Council Members

Stephen Duxfield


Originally from Wanganui, I have lived in Auckland, NZ’s largest and most culturally diverse city, for over 25 years. I have been a member and leader of the Society for over 18 years and during that time I have seen it grow and branch out as members explore their own personal interests. As a leader I like to encourage others to use their talents and to pursue their respective interests in line with the Society’s purpose and aims. The wide spectrum of cultural, educational and social activity that NZJS is involved in helps us appreciate differences. I personally maintain broad global interests and those who know me soon realise that I’m a passionate sport lover. The Rotorua Ekiden, an annual pilgrimage for NZJS members, is an example of co-operation and friendly competition, as is the biannual softball tournament, which helps promote inter-company and club rivalry.

As we each do our part we ensure the Society as a whole can provide broader ranging opportunities for members and the extended community. I urge others to appreciate what has been achieved to date and build on what has been established. Please contact me at for any enquiries.


Vice President

I am Monica, appointed vice president of NZJS and public relations coordinator.

I am glad to have the opportunity to continue to be involved with the New Zealand Japan Society of Auckland since 2012.

After returning from Japan Exchange Teaching programme, I wanted to contribute my skills in IT, creative arts, and languages to bring more cultural awareness in our community.  Having language backgrounds in English, Mandarin, and Japanese gives me the advantage of connecting with people with diverse cultures.

My goal is to bring NZJS activities closer to our community.

Kumiko Imai-Duxfield

Society Secretary & Director of Arts and Culture

As Director of Arts & Culture and also Society Secretary, my organisational skills and my drive to achieve the best possible results have helped record some very worthwhile outcomes for the Society. My passions and talents for planning cultural events and workshops are constantly called upon, resulting in some wonderful exhibitions and programmes. Choosing the most suitable organisations to partner with has been most rewarding as Taste of Japan has evolved over the years with something special each time. AUT has been a special partner for NZJS and we have also enjoyed meeting and working with Auckland Museum staff around themes WASHI 2008 and then WAGASHI in 2012.  In 2006 at the Auckland Town Hall for Auckland Fukuoka 20th Anniversary celebrations working with the entire community, in 2010 NZJS 50th Anniversary Celebrations, and in 2014 Auckland Art Gallery workshops spanning six months supporting their Fragile Beauty exhibition.

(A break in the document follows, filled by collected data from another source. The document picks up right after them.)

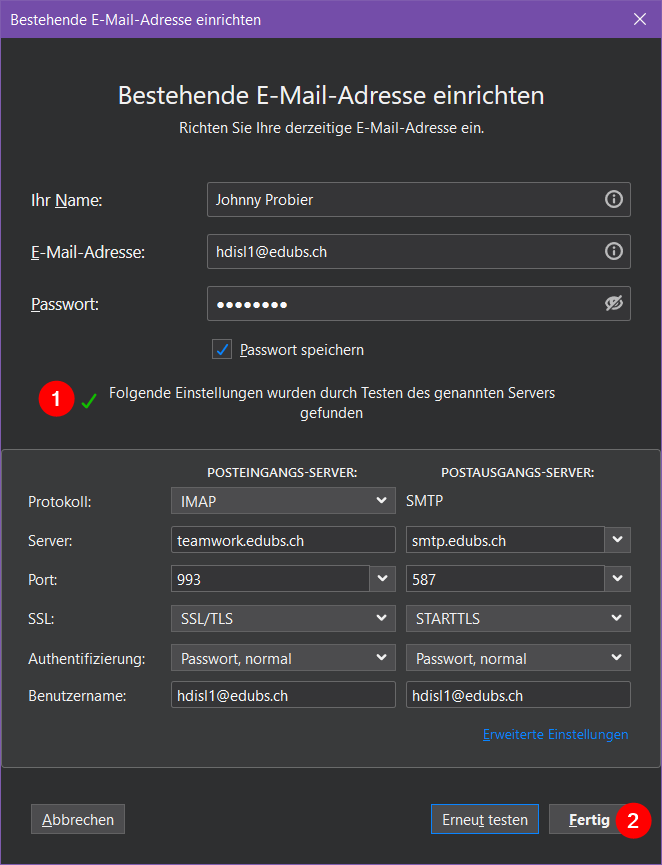Click the incoming Benutzername input field
Screen dimensions: 662x865
pyautogui.click(x=283, y=696)
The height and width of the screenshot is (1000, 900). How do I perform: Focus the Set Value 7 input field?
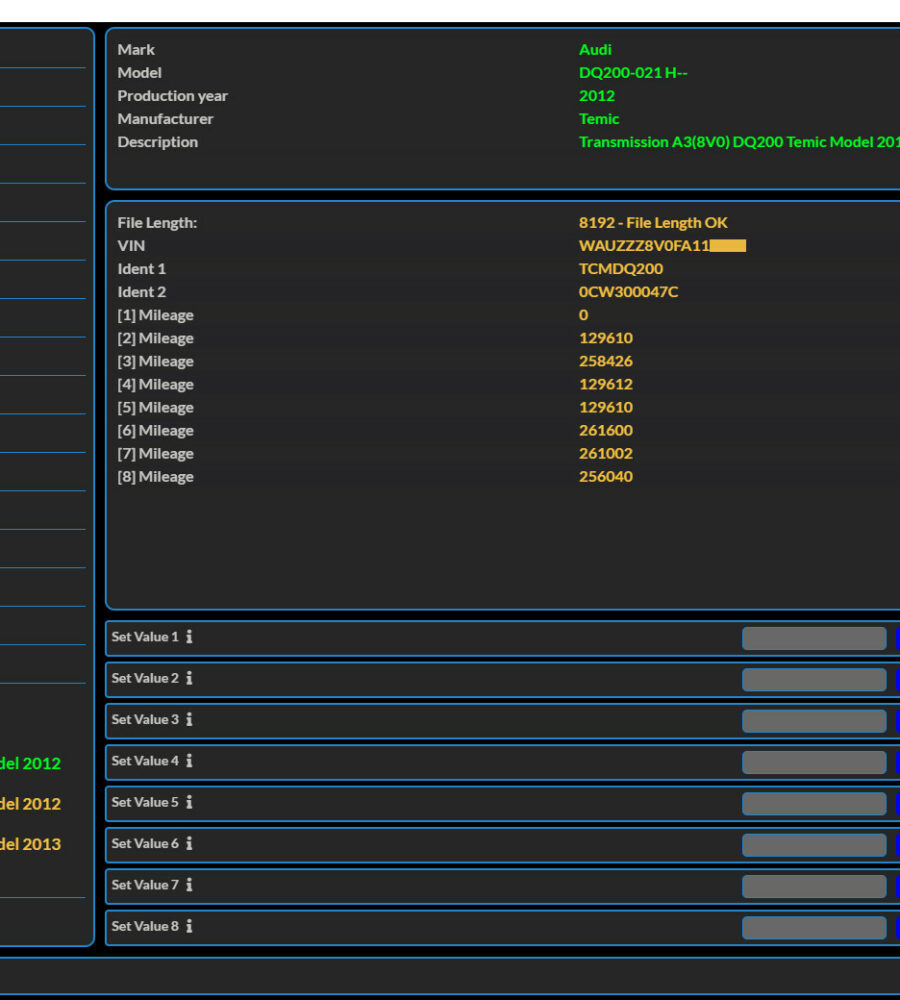(813, 886)
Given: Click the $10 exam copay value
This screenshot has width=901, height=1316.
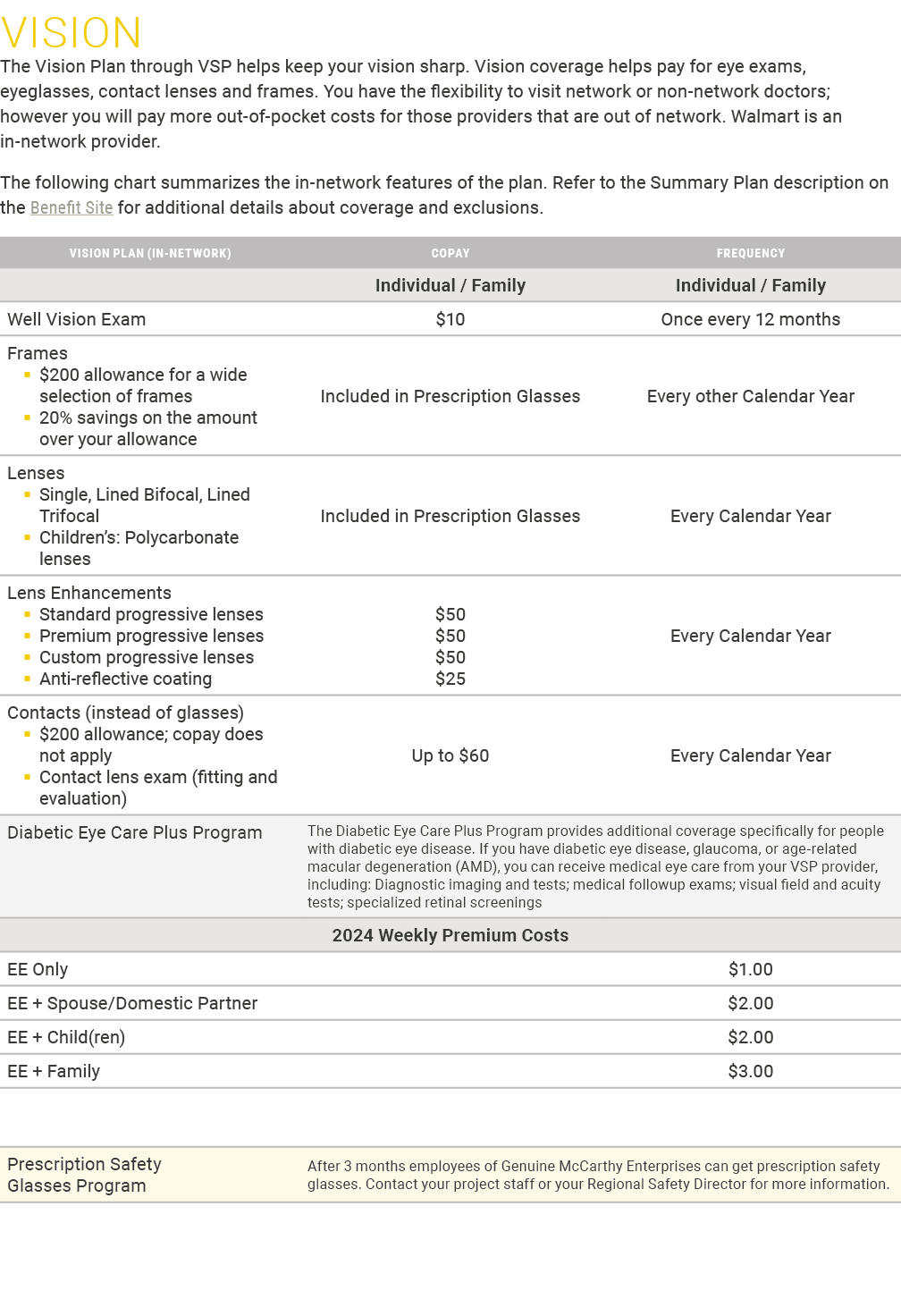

These cultural events & workshops give people the chance to learn and enjoy specific aspects of Japanese culture as we introduce and teach through workshops, demonstrations, and performances. Community events are for everyone to enjoy and we encourage members to spread the word and bring friends and family. Please check the Taste of Japan website or for further information, details & updates. We look forward to seeing you there. In my spare time, I enjoy practicing the Japanese tea ceremony, watching movies, going for walks and playing with my dog, Adelie.


Haere Mai Taiko Club

I represent Haere Mai Taiko – NZJS’s Japanese drummers. Taiko drumming is a quintessentially Japanese art form; as well as being music and dance, it embodies many aspects of Japanese culture. We are lucky to be able to learn from some of Japan’s most respected taiko teachers and composers, and we are dedicated to bringing this exciting art to New Zealand. As a council member, I aim to help NZJS and Haere Mai Taiko work together in harmony.


Aoteakai Tea Ceremony Club

My twin passions are Japanese translation and chanoyu (the Way of Tea). I have had the good fortune to be able to sustain and develop these interests since moving to NZ seven years ago, having spent most of my adult life up to that point in Japan. Working from home as a freelance Japanese translator can be something of a solitary occupation, so I enjoy the opportunity to chat with three-dimensional people while sharing a bowl of matcha at our monthly Aoteakai tea ceremony group practices.



I am originally from Vietnam. After being awarded a full scholarship from the Japanese government, I moved to Japan and studied and worked there for a total of nine years before relocating to Auckland. It is my absolute pleasure to be able to promote Japanese culture and connect Japan to New Zealand.